Un juez condena a Belarra a pagar 9.000 euros a García Castellón por llamarle corrupto y prevaricador
El Juzgado de Primera Instancia Número 45 de Madrid ha condenado a la secretaria general y diputada de Podemos, Ione Belarra, a pagar 9.000 euros de indemnización al exmagistrado de la Audiencia Nacional Manuel García Castellón por llamarle “corrupto” y prevaricador.
Así consta en una sentencia, a la que ha tenido acceso Europa Press, después de que García Castellón demandara a Belarra tras esas palabras que vertió en redes sociales y que “constituyen una intromisión ilegítima del derecho al honor” del magistrado jubilado. También la condena a que difunda el contenido de la sentencia en su perfil de la red social X “en la que se produjo la intromisión en el derecho al honor, o en otro medio con semejantes características”.

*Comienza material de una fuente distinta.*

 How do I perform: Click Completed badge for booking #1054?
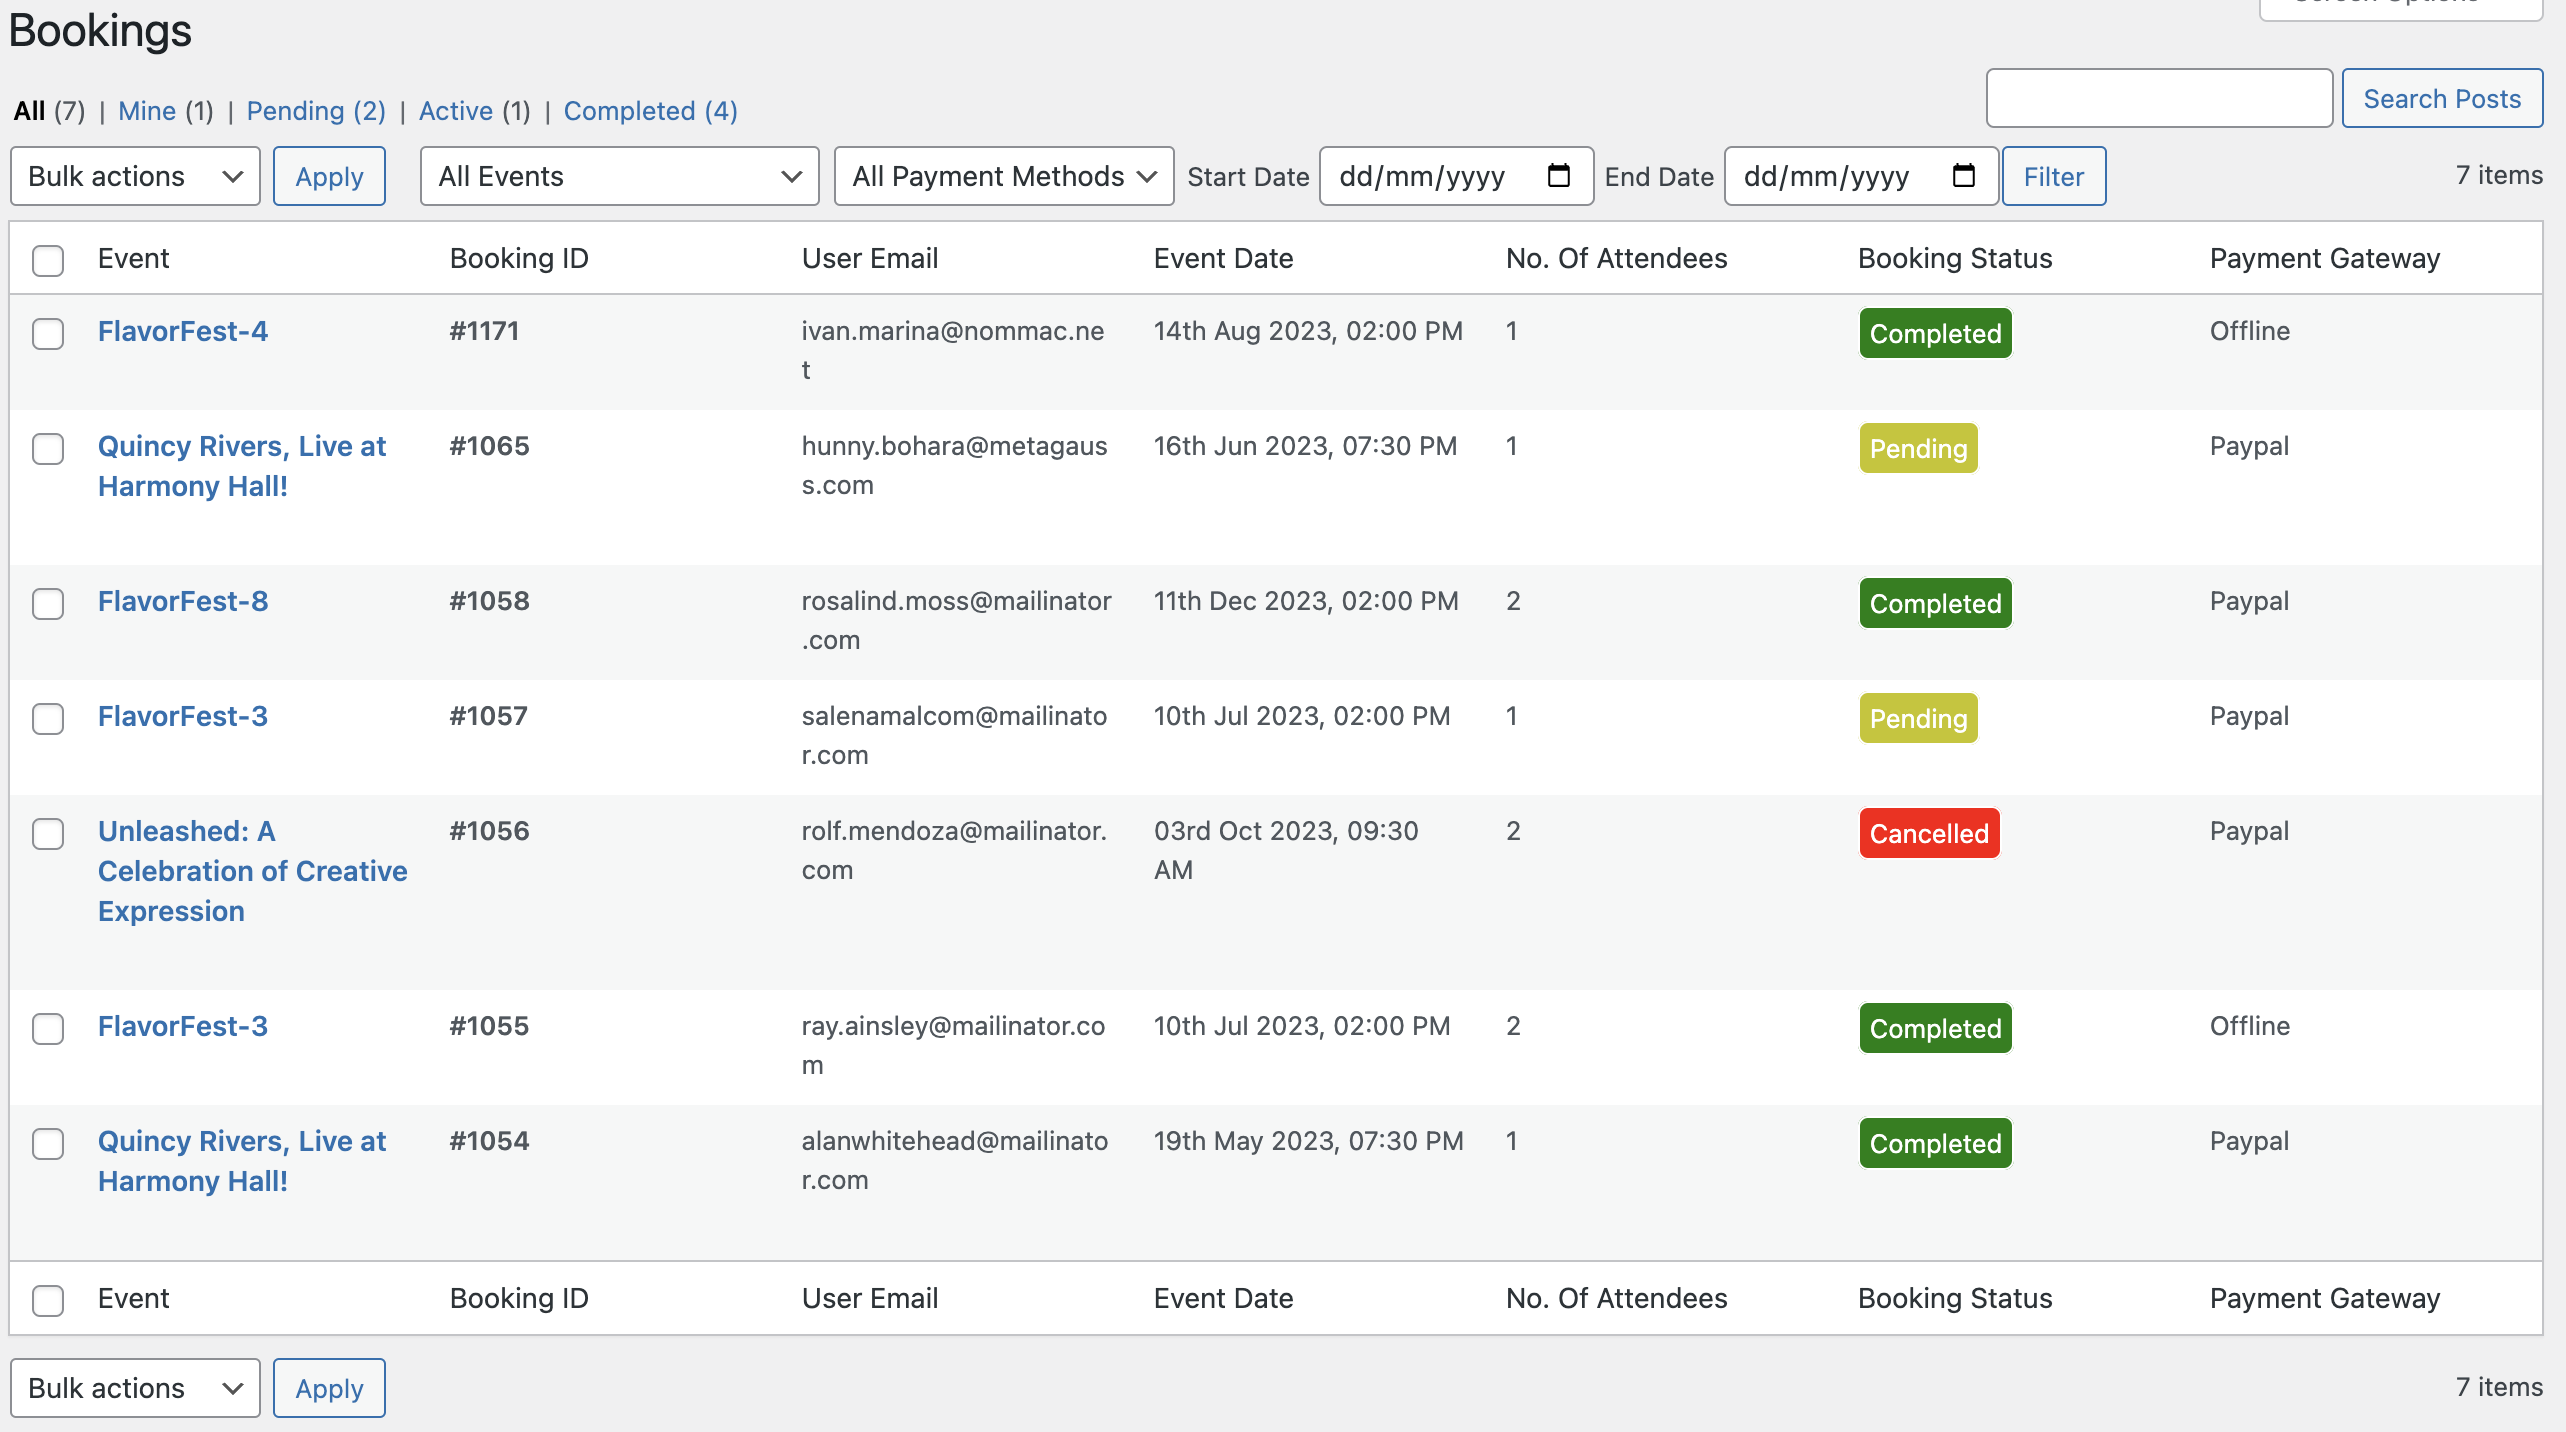click(x=1935, y=1143)
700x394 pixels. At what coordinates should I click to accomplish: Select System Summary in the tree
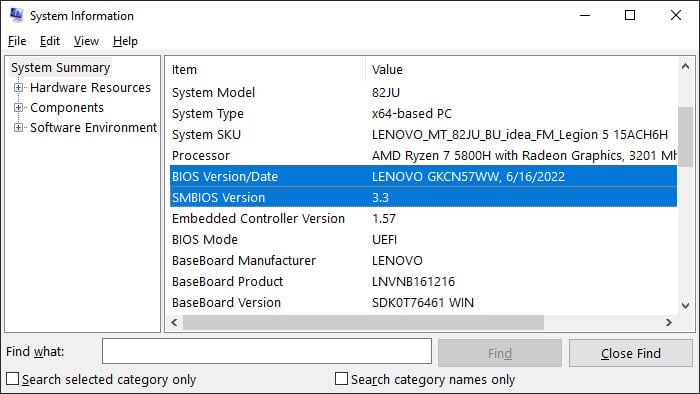click(61, 68)
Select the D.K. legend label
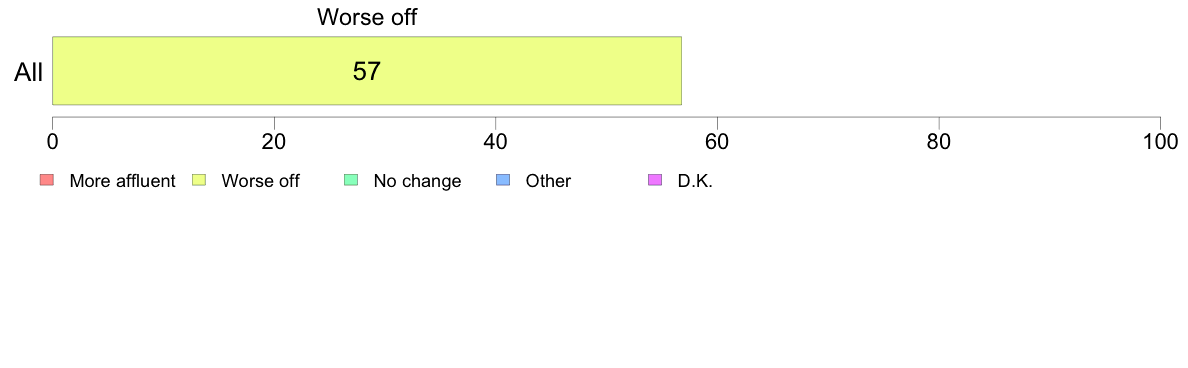This screenshot has height=368, width=1188. pyautogui.click(x=696, y=181)
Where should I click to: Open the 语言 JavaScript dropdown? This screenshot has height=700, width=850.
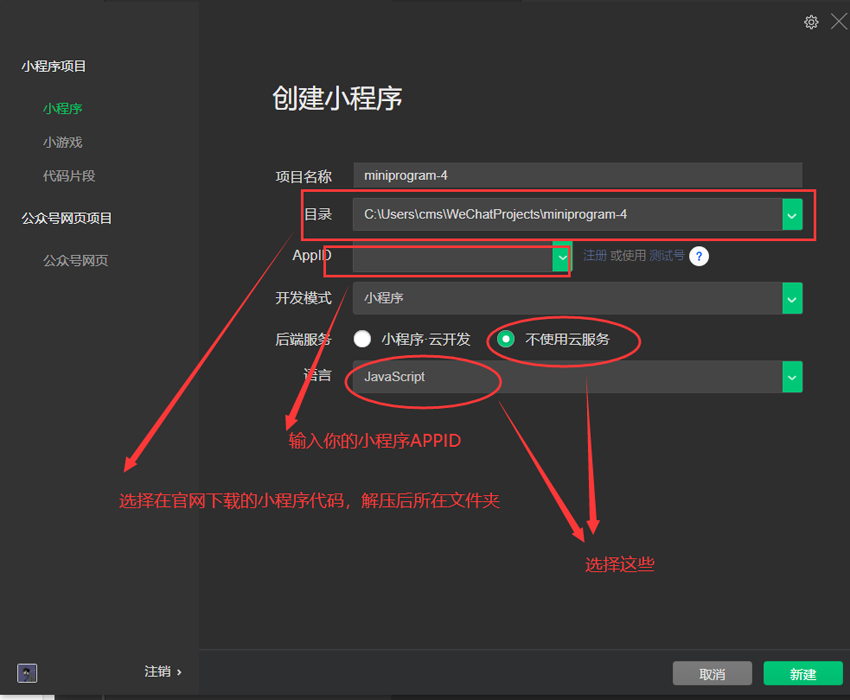point(792,377)
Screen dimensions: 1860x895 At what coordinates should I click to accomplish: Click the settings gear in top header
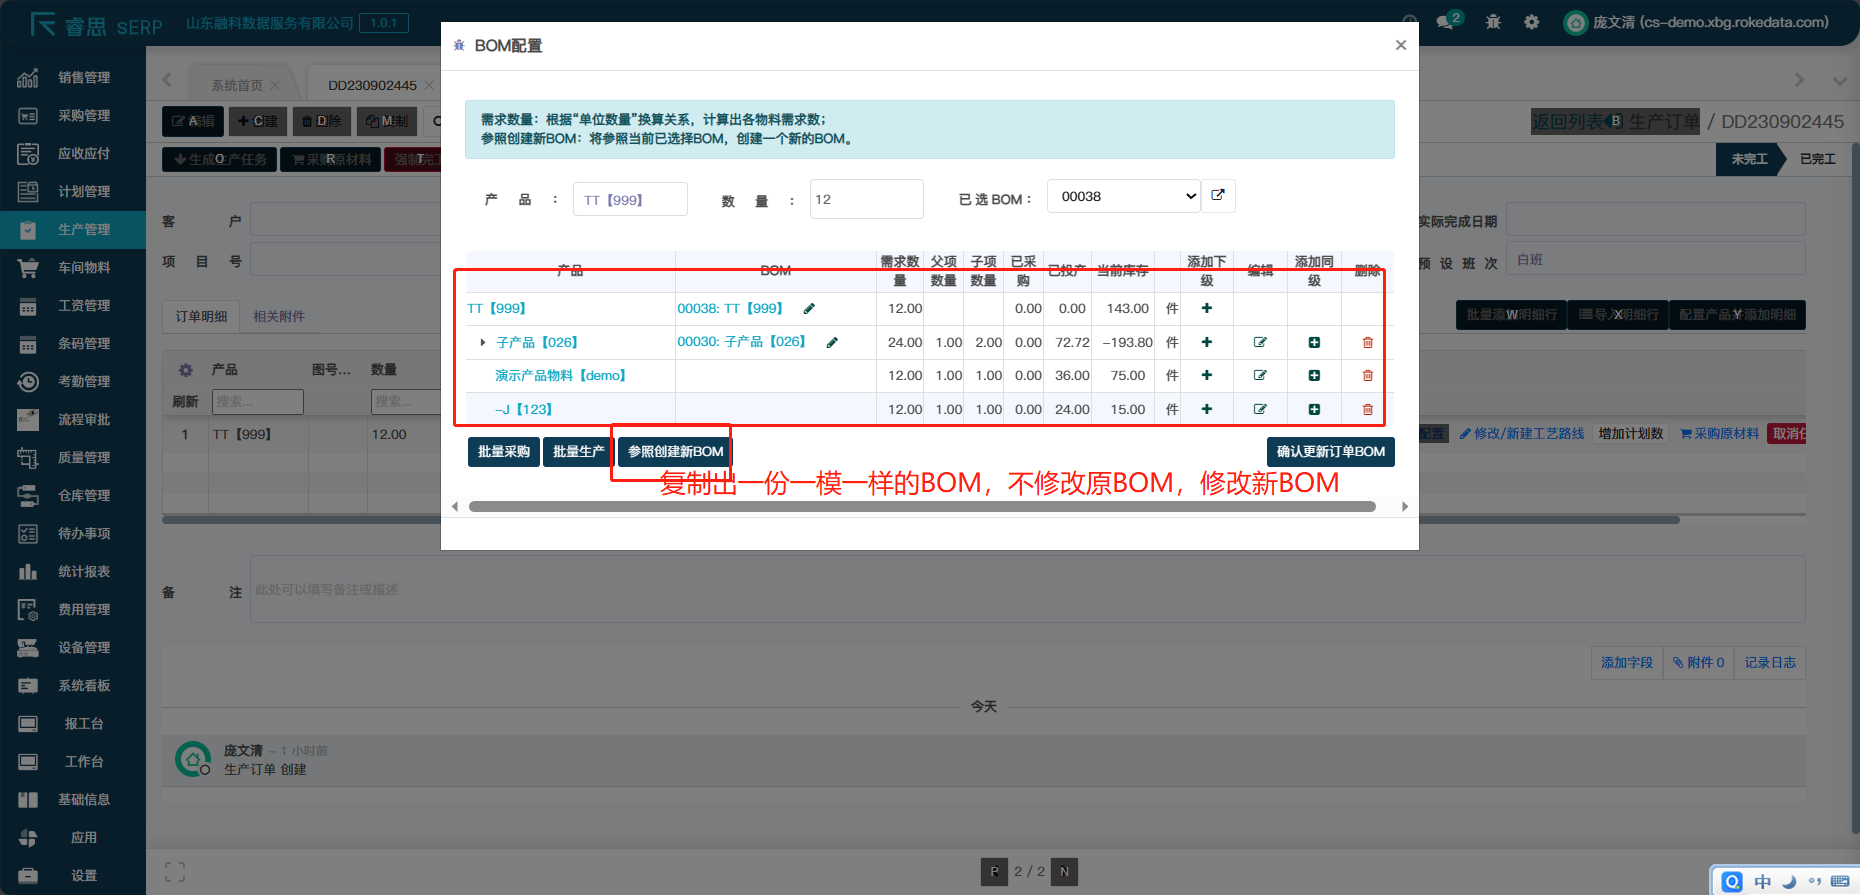[1531, 22]
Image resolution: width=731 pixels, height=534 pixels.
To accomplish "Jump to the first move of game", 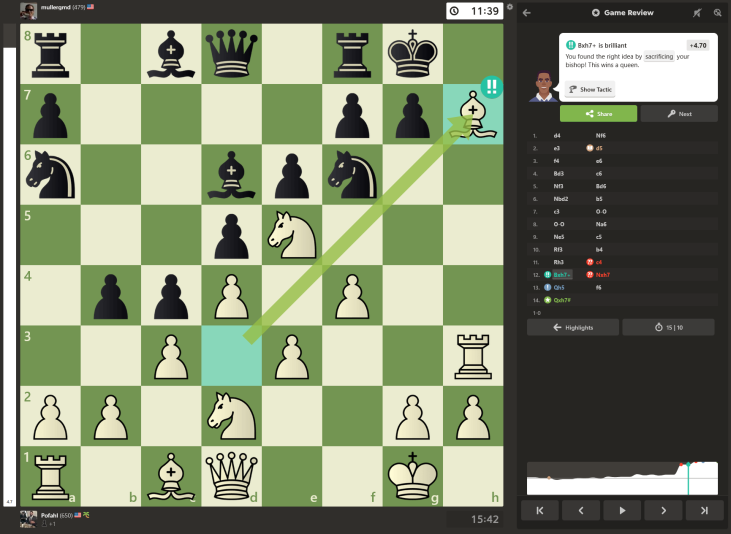I will click(x=540, y=510).
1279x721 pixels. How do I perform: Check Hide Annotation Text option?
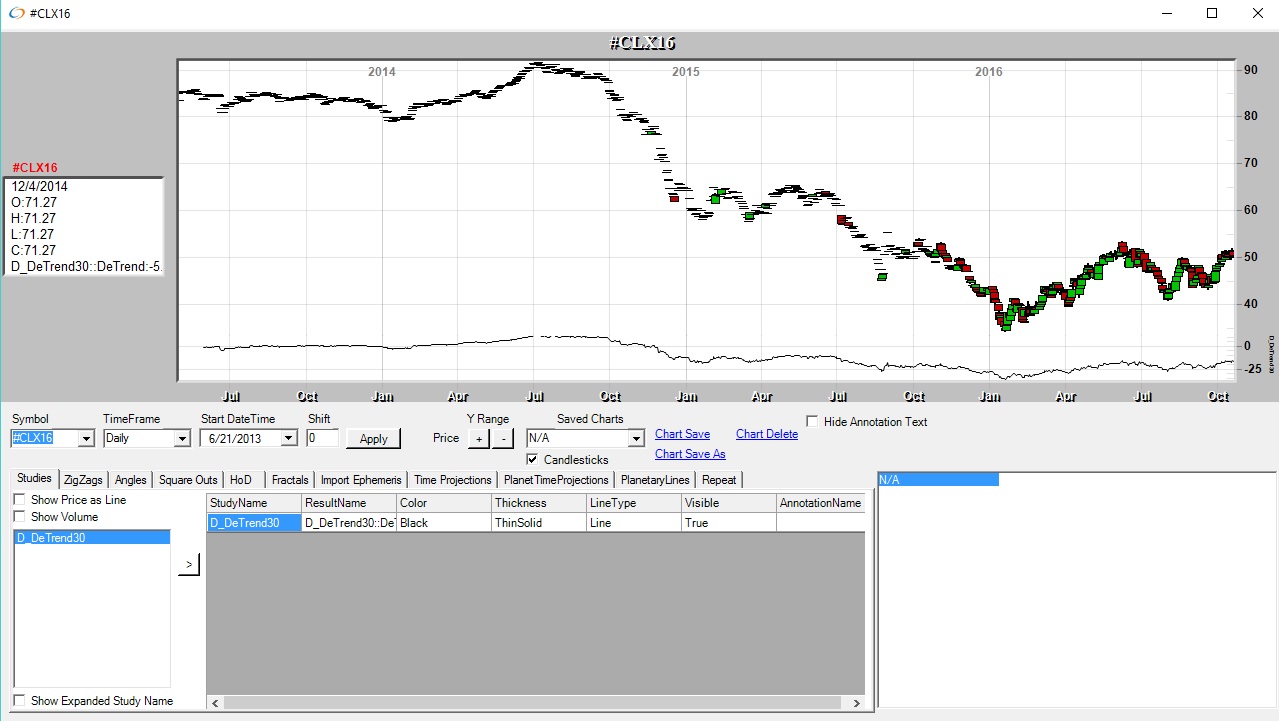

García Castellón denunció un “daño moral” por esas declaraciones y reclamó ser indemnizado por Belarra con 350.000 euros o la cantidad que “tenga a bien fijar el juzgado teniendo en cuenta los antecedentes de la demanda, dada la gravedad de la lesión producida y la amplia divulgación de la misma”.
Para el antiguo instructor de la Audiencia Nacional, no cabía duda de que “las expresiones empleadas por la señora Belarra carecen de un interés general legítimo y resultan ultrajantes y ofensivas”. Además, recordó que la jurisprudencia del Tribunal Constitucional ya fijó que la libertad de expresión, “aunque tiene un ámbito amplio de protección, no es ilimitada”.
Belarra, por su parte, defendió públicamente que los calificativos que empleó son propios del ejercicio inherente a su condición de diputada, dentro de su libertad parlamentaria para valorar la actuación de García Castellón.
García Castellón presentó en un primer momento su demanda ante el Tribunal Supremo, que determinó que no es el órgano competente para dirimirla porque las palabras que dirigió Belarra —aforada ante el alto tribunal por su condición de diputada— en redes no las profirió “en el ejercicio de su cargo”.
La Sala de lo Civil del Supremo señaló que la competencia correspondía a los juzgados de primera instancia y dejó en manos de García Castellón impulsar el caso en los mismos. La sentencia puede ser recurrida ante la Audiencia Provincial de Madrid.